TASK GOAL — Among the entries below, tally the lines that include "entry", and give the number alone.

DATASET EXCERPTS —
_____
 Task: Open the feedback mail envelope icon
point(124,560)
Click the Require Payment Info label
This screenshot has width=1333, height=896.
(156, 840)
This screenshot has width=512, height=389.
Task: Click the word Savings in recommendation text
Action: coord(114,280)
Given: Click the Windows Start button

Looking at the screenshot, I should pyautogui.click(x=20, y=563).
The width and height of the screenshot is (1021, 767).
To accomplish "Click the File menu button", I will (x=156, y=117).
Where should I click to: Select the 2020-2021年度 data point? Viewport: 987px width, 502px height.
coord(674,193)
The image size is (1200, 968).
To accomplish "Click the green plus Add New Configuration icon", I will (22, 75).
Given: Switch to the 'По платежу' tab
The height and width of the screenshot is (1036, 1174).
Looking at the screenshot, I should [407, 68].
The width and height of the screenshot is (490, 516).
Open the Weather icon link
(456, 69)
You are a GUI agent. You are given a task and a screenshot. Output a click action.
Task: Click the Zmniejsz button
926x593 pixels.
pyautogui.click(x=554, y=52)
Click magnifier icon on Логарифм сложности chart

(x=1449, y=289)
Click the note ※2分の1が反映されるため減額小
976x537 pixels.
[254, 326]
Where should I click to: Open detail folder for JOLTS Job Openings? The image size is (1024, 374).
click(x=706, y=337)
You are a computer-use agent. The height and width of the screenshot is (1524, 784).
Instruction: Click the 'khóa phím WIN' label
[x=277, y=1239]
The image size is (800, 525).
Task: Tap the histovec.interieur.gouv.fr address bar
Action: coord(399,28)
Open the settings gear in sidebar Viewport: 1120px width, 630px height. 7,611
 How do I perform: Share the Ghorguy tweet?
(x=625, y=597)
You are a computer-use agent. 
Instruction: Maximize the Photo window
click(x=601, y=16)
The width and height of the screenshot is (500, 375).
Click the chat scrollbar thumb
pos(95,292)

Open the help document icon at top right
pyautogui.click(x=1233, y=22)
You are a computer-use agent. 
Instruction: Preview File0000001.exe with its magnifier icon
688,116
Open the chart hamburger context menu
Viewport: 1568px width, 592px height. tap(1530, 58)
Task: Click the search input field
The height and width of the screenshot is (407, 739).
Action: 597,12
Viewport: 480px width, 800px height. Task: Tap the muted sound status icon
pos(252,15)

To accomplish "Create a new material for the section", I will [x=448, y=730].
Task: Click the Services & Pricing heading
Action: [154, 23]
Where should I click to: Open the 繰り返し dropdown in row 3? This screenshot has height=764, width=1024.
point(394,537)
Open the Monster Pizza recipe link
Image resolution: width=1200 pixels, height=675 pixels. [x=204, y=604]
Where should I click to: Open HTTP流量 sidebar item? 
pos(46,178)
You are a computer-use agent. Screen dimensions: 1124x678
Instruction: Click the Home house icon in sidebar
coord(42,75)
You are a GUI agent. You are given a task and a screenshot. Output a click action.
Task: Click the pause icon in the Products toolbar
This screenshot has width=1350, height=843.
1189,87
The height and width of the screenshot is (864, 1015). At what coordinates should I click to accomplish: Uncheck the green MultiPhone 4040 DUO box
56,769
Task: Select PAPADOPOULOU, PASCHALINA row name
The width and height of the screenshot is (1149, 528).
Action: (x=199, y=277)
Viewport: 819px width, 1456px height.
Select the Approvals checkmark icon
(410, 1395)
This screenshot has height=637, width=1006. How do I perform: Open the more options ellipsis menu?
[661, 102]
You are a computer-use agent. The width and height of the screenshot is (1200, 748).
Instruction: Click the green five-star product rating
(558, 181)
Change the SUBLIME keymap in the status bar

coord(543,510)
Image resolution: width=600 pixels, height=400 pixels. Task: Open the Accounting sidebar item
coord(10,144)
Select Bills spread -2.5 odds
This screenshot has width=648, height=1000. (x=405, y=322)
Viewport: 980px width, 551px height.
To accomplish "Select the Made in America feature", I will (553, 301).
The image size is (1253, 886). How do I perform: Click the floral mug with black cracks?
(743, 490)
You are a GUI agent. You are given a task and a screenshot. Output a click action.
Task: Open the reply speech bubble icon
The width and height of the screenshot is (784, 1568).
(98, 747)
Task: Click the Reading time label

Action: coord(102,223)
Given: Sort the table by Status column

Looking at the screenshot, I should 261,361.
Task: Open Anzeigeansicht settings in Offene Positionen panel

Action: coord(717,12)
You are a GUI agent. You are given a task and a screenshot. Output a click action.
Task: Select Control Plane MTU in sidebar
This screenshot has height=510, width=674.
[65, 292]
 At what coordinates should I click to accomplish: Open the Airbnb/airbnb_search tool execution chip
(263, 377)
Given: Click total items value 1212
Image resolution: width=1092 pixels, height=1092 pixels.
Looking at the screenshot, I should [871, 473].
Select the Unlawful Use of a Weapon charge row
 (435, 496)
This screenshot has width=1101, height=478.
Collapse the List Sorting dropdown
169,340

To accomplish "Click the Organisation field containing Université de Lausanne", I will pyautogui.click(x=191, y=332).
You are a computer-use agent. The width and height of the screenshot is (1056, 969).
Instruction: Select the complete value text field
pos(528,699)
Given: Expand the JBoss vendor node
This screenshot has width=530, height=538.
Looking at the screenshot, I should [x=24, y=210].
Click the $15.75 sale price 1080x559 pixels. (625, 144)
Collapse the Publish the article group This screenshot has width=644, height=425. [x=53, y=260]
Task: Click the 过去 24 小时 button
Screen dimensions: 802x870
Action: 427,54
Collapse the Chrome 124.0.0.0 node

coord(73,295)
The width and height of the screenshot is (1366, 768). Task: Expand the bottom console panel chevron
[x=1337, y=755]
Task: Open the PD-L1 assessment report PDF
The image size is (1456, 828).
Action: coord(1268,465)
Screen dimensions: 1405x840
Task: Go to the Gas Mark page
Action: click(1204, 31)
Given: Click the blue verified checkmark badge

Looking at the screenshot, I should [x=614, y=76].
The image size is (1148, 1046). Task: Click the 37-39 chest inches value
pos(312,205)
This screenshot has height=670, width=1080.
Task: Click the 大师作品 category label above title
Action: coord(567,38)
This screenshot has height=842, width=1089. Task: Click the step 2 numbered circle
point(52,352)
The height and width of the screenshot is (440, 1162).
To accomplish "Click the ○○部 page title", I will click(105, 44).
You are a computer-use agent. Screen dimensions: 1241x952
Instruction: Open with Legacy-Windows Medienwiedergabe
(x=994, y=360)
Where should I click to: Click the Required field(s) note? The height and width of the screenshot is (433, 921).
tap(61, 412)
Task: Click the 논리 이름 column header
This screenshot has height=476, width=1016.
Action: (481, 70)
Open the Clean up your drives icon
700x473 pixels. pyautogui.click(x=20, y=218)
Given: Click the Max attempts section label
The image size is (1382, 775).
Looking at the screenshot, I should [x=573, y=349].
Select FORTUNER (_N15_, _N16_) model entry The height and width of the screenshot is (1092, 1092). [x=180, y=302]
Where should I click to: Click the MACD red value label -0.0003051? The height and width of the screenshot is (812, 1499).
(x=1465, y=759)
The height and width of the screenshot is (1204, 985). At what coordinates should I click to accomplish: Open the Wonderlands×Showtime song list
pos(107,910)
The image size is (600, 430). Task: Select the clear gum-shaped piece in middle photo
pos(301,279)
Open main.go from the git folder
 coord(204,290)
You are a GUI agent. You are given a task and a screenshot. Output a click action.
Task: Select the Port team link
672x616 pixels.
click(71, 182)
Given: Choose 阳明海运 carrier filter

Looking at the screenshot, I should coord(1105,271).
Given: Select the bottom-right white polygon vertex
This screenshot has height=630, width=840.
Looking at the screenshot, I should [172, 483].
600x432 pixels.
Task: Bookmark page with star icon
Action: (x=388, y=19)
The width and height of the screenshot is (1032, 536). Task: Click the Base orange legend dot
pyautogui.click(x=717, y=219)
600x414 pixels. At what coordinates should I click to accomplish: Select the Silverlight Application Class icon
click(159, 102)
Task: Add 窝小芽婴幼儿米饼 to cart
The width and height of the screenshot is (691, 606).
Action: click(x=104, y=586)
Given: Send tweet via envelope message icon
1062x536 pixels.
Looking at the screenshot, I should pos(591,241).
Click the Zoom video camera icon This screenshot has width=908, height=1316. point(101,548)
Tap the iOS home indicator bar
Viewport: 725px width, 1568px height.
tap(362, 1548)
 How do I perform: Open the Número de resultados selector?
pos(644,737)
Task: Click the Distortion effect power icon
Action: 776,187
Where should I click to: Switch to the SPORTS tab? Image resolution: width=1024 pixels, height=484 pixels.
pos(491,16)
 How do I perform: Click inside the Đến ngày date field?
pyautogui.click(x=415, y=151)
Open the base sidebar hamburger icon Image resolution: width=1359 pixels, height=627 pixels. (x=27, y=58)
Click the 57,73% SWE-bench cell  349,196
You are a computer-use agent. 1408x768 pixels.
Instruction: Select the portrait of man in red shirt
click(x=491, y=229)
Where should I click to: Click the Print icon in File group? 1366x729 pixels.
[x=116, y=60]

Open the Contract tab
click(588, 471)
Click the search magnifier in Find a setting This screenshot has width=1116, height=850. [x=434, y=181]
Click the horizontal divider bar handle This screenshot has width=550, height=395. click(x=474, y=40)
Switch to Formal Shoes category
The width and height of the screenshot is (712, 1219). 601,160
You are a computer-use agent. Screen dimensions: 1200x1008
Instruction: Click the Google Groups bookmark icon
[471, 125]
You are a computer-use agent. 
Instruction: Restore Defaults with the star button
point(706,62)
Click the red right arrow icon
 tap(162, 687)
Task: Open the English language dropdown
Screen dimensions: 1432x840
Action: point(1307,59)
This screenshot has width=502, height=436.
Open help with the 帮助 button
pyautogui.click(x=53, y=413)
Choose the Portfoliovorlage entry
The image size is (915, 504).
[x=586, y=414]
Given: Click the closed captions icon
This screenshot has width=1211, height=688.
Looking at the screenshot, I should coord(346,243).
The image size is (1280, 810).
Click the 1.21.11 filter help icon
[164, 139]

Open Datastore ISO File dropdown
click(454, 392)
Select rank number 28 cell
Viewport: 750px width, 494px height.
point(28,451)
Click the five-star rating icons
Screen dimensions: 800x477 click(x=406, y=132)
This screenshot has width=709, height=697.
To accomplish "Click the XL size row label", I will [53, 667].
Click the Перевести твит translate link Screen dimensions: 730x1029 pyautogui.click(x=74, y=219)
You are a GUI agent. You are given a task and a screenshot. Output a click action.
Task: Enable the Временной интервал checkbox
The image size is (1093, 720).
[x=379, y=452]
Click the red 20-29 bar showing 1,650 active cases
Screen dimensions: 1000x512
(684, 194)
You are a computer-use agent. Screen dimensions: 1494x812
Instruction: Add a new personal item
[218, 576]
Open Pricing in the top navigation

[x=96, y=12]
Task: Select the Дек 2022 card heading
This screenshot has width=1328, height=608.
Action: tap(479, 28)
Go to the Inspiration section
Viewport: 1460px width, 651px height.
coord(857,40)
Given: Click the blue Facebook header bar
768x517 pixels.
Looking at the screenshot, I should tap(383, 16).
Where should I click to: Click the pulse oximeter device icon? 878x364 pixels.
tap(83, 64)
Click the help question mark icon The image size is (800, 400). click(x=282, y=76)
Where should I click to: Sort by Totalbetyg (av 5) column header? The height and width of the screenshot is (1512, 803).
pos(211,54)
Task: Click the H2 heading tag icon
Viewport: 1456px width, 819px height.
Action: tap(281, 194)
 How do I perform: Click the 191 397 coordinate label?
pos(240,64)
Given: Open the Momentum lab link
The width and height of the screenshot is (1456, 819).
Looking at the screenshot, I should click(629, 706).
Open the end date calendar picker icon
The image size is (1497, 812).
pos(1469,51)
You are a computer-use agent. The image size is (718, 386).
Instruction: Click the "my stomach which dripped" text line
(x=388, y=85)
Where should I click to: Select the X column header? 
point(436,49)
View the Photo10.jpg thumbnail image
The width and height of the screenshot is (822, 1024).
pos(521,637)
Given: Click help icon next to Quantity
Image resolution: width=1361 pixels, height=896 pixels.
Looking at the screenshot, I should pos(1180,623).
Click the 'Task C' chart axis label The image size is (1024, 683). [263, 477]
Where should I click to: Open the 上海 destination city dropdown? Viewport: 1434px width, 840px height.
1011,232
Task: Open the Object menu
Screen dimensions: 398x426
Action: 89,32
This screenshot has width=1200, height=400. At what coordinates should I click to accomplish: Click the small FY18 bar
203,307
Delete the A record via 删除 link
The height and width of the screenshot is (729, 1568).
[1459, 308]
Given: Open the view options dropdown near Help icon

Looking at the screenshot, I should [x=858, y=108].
_____
RESPONSE TO THE TASK — 2